Les passerelles entre les centres de recherche des différentes filières industrielles (pharmaceutique, agroalimentaire, cosmétique) se multiplient. Ceci dans une démarche de décloisonnement de la recherche. Les collaborations avec l’industrie existent depuis longtemps. Néanmoins elles évoluent également avec la mise en place de programmes collaboratifs nationaux (BPI, PIA) et européens (H2020).
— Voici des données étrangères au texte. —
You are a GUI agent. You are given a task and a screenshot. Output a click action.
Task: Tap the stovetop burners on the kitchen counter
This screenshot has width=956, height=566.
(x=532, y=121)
Des équipes sont désormais dédiées à la gestion des partenariats, que ce soit dans les PME ou au sein de grands groupes. On assiste au développement de plateformes de mutualisation d’équipements et de ressources. Le but est de faciliter les transferts de connaissance porté par de grands donneurs d’ordre. Ceux-ci sont désireux de faire monter en gamme leur tissu de fournisseurs et de détecter de nouvelles innovations parmi les jeunes pousses de la filière.

Conclusion :

Les démarches d’innovation ouverte interviennent en réponse aux grands défis auxquels sont confrontés les acteurs de la filière cosmétique. Elles passent via la mise en place d’outils technologiques d’excellence (techno-centres, plateformes technologiques, Fab Lab, Production Lab). Mais aussi par l’implication croissante des grands donneurs d’ordre dans des projets d’innovation collaboratifs. Les agences de soutien à l’innovation ont bien intégré l’importance de ces thématiques. Et les opportunités de co-financement sont ainsi intéressantes à solliciter pour les porteurs de projet.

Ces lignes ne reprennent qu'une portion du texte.